I love the poetry and paintings of the Welsh artist David Jones (1895-1974). He wrote "I find it impossible to define what I want to do in painting, but it has to do with  a certain affection for the intimate creatureliness of things... with a pervading sense of metamorphosis and mutability."


Diana Wood Conroy, 'Flowers with incense burner' watercolour on Arches paper, 15 x21 cm, 10 April 2020

Thursday
Apr092020

A sequence of objects with leaves, 9 April 2020

The number of leaves on a tree is uncounted and in a whole garden there must be numberless myriads, falling frequently at present. At night the cypress tree rustles and moves.Today the stories from friends were all about baking. Kay was making sourdough bread as she had discovered kilos of bread flour in a crock, and taking the warm loaves to her family.  Anne was making hot cross buns to distribute to a sick brother and fragile neighbours. The objects on the window sill in front of the leafy tree seem to have their own personalities. After all, the various areas of a vessel are named after bodily parts: lip, mouth, neck, shoulder, belly and foot. And made from clay out of the earth, in which the trees have their roots.

Here is Semonides of Amorgos, 7th century BC: "The man from Chios said one thing, the most beautiful thing. 'Like the generations of leaves are the generations of men'. Few mortals who have heard this have taken it truly to heart, for hope is ever present in everyone, hope which takes root in the youthful breast. For when a mortal has the lovely blossom of youth, light heartedly she hopes for impossible things... she does not know that the time of youth and life is short. But now that you have learnt this, treat yourself to the good things of life."

> **SUPPLIED MATERIAL**
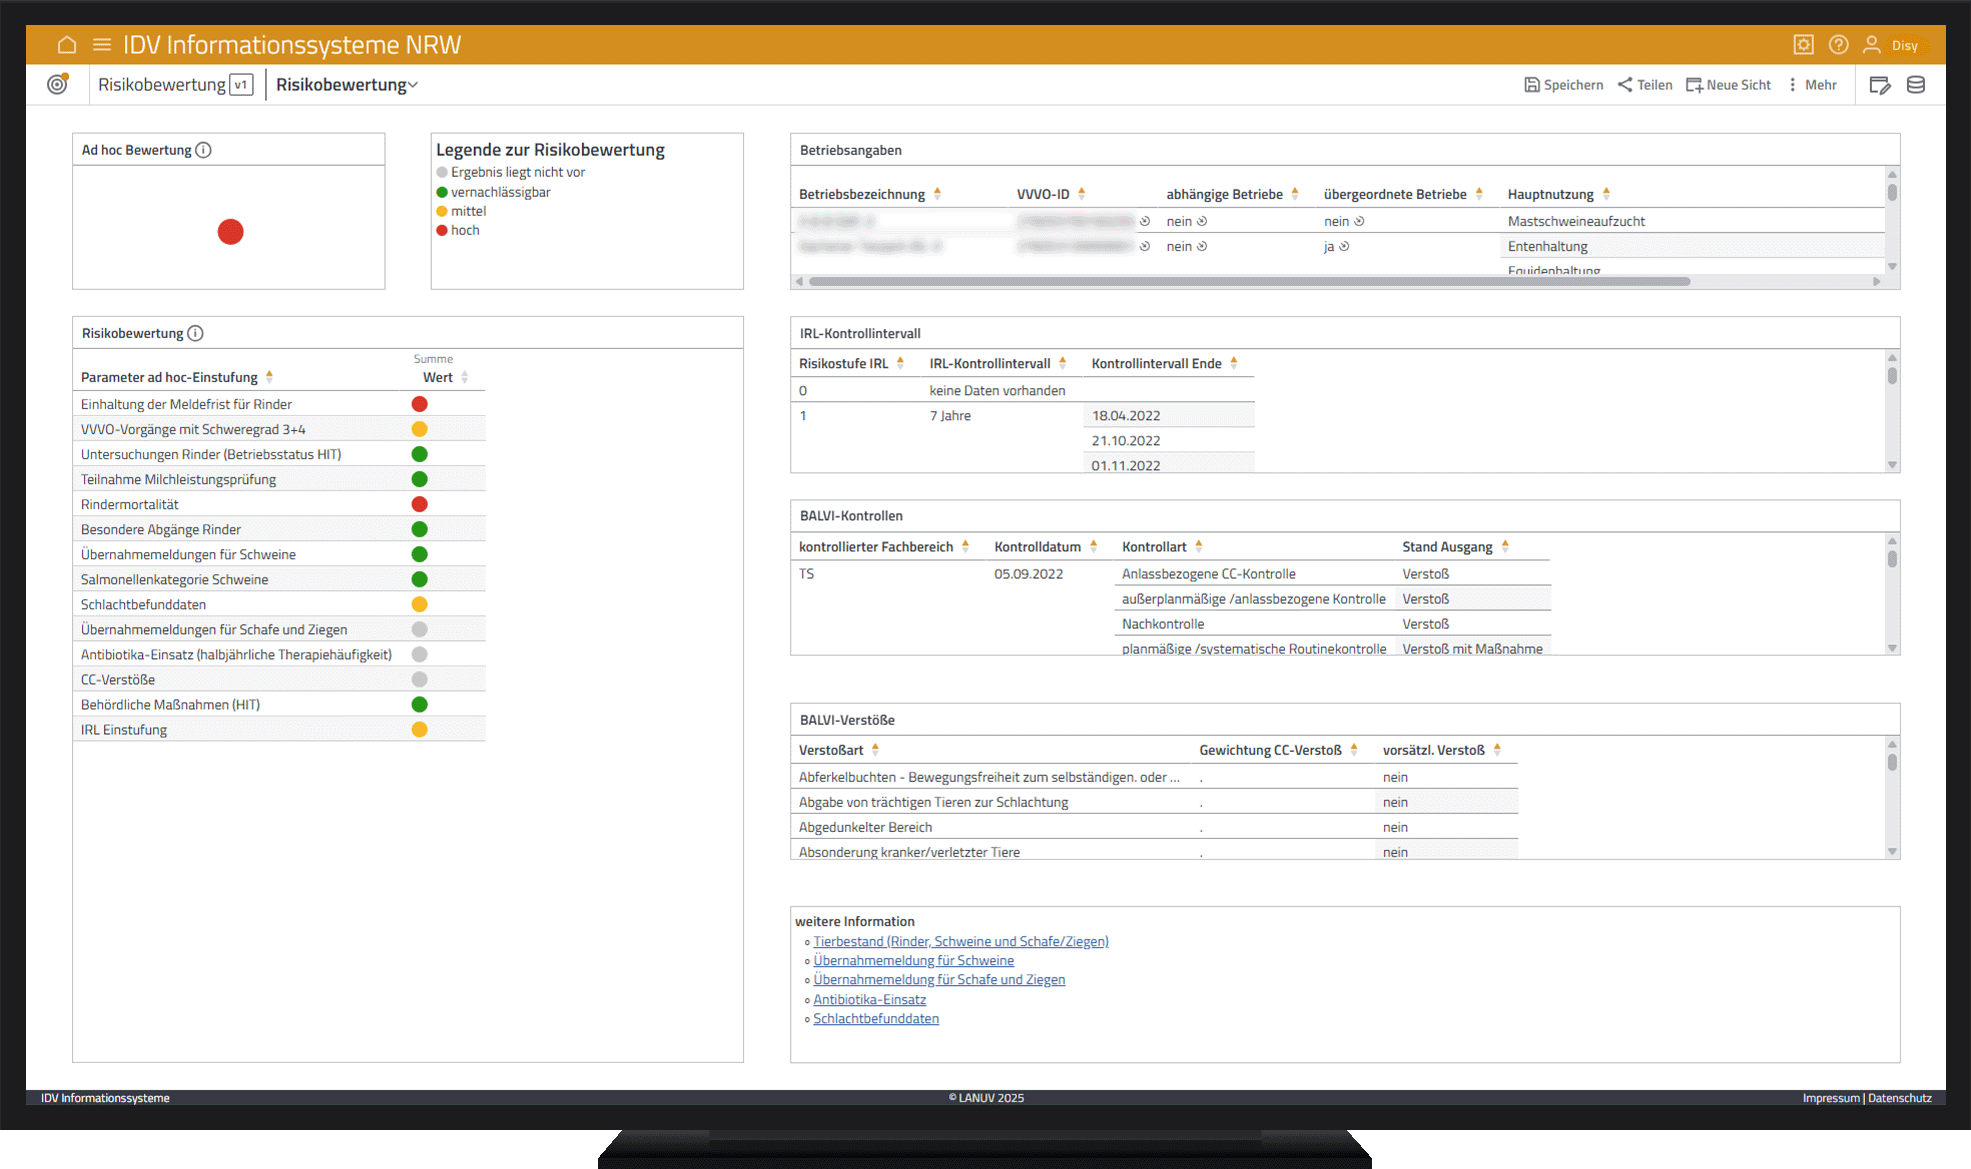Click the Teilen share button
The width and height of the screenshot is (1971, 1169).
(1645, 85)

> **WHAT TO WORK ON**
Reproduce the whole text about leaves and objects word for word. The material has no connection to the text about leaves and objects.

> **COMPLETED EXERCISE**
I love the poetry and paintings of the Welsh artist David Jones (1895-1974). He wrote "I find it impossible to define what I want to do in painting, but it has to do with  a certain affection for the intimate creatureliness of things... with a pervading sense of metamorphosis and mutability."


Diana Wood Conroy, 'Flowers with incense burner' watercolour on Arches paper, 15 x21 cm, 10 April 2020

Thursday
Apr092020

A sequence of objects with leaves, 9 April 2020

The number of leaves on a tree is uncounted and in a whole garden there must be numberless myriads, falling frequently at present. At night the cypress tree rustles and moves.Today the stories from friends were all about baking. Kay was making sourdough bread as she had discovered kilos of bread flour in a crock, and taking the warm loaves to her family.  Anne was making hot cross buns to distribute to a sick brother and fragile neighbours. The objects on the window sill in front of the leafy tree seem to have their own personalities. After all, the various areas of a vessel are named after bodily parts: lip, mouth, neck, shoulder, belly and foot. And made from clay out of the earth, in which the trees have their roots.

Here is Semonides of Amorgos, 7th century BC: "The man from Chios said one thing, the most beautiful thing. 'Like the generations of leaves are the generations of men'. Few mortals who have heard this have taken it truly to heart, for hope is ever present in everyone, hope which takes root in the youthful breast. For when a mortal has the lovely blossom of youth, light heartedly she hopes for impossible things... she does not know that the time of youth and life is short. But now that you have learnt this, treat yourself to the good things of life."